╭─ RECORDS SUPPLIED
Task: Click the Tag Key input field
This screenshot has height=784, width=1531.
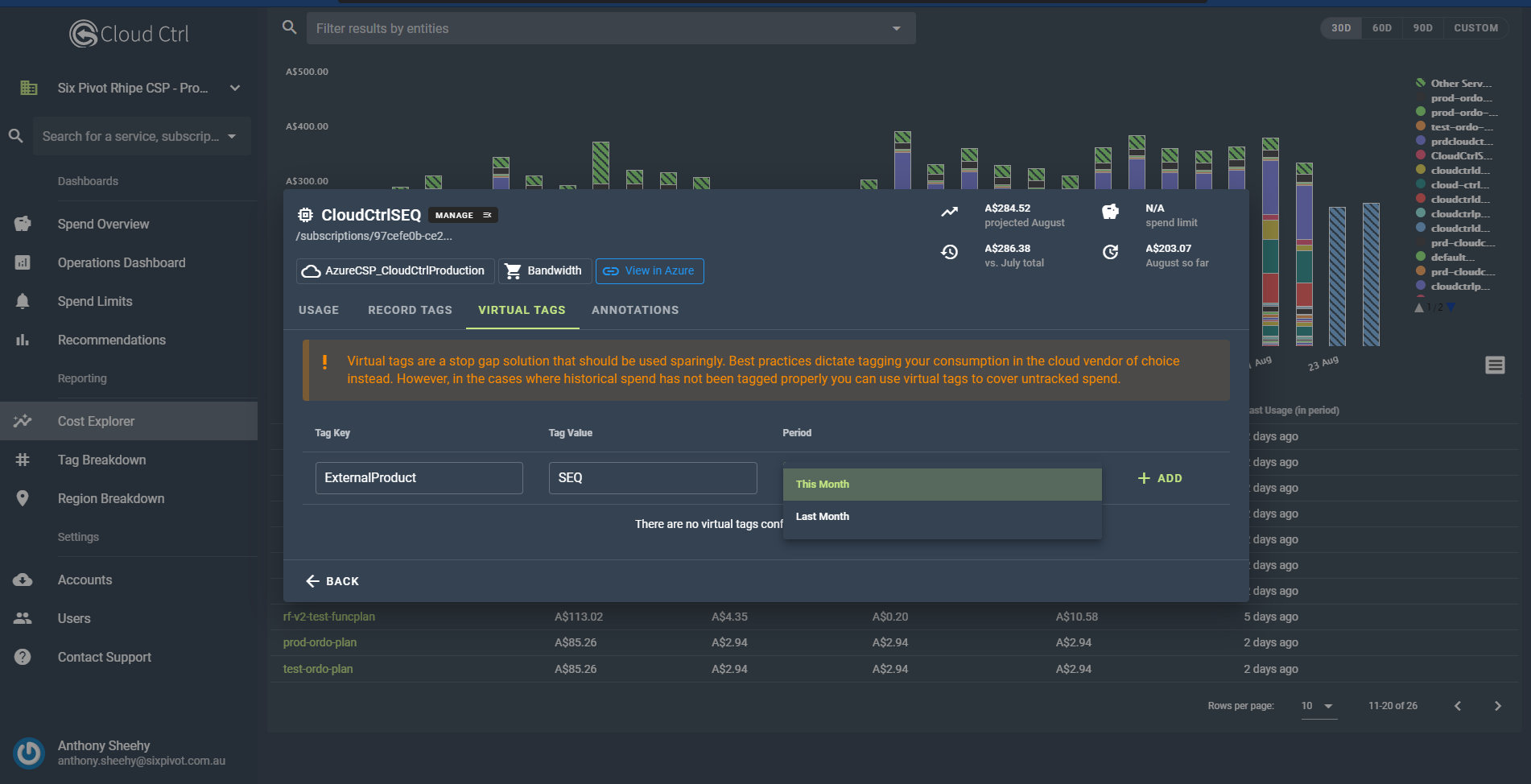Action: (419, 478)
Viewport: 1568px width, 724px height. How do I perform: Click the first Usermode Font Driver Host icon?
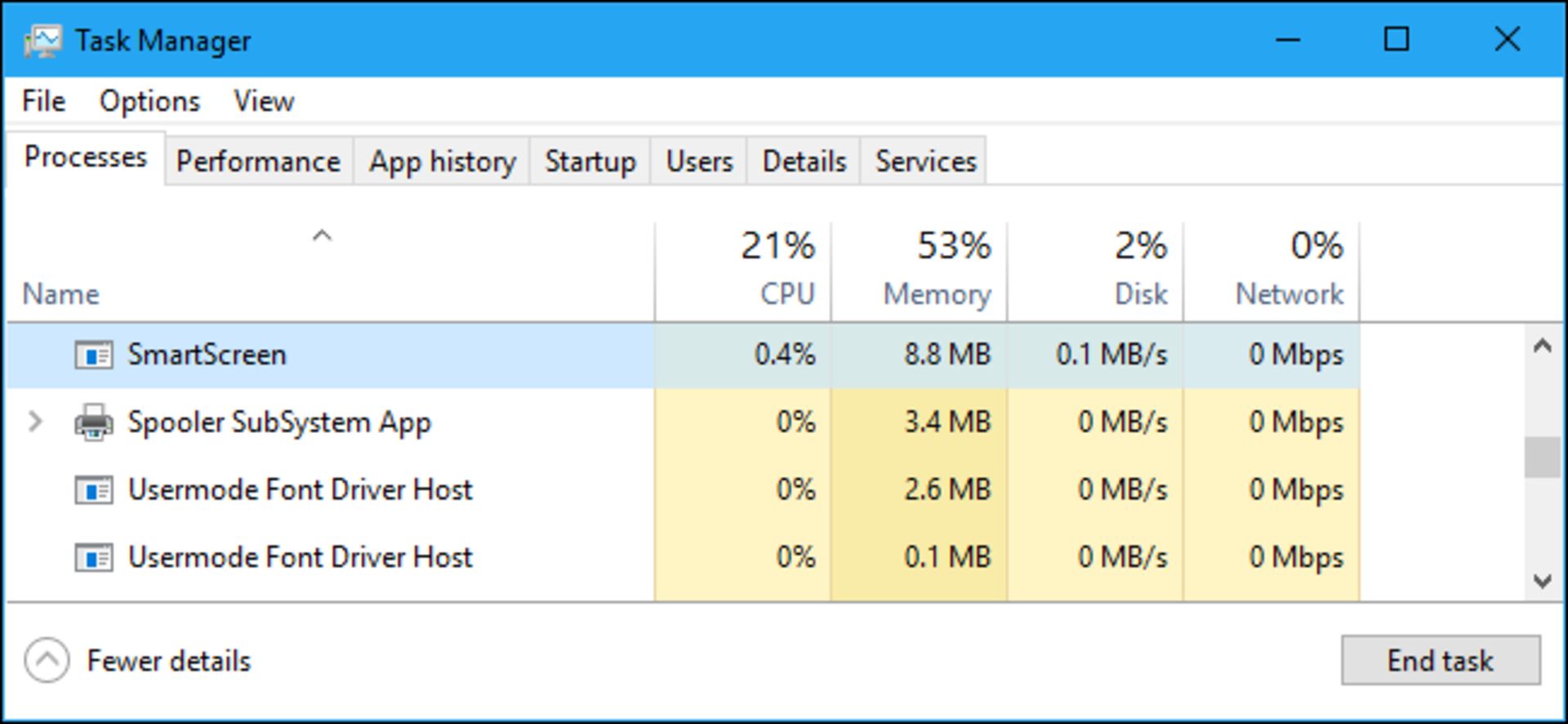tap(94, 490)
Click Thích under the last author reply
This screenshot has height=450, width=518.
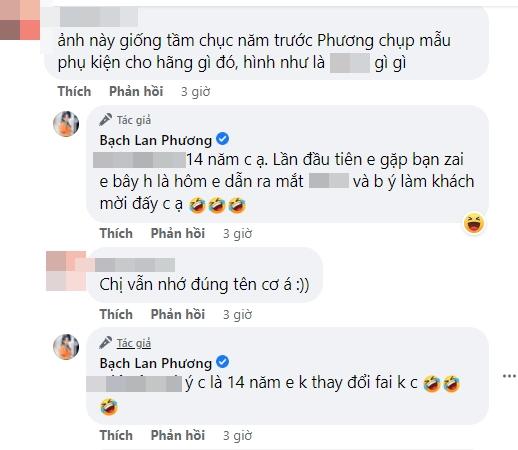(116, 435)
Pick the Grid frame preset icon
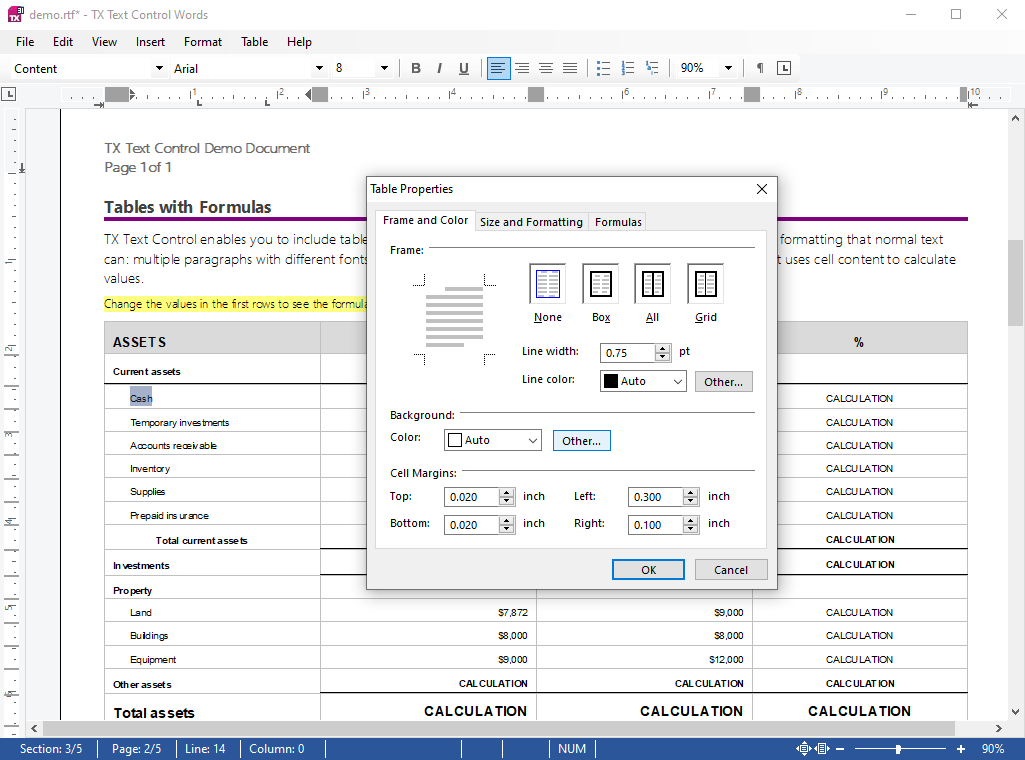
╰─
TASK: Extract every line of text from the data above verbatim, and leave the pictures out of your answer.

WRITTEN RESPONSE:
Task: Click the Tag Key input field
This screenshot has height=784, width=1531.
Action: (419, 478)
Viewport: 1568px width, 724px height. How do I perform: Click the first Usermode Font Driver Host icon?
tap(94, 490)
Click Thích under the last author reply
This screenshot has height=450, width=518.
(116, 435)
Pick the Grid frame preset icon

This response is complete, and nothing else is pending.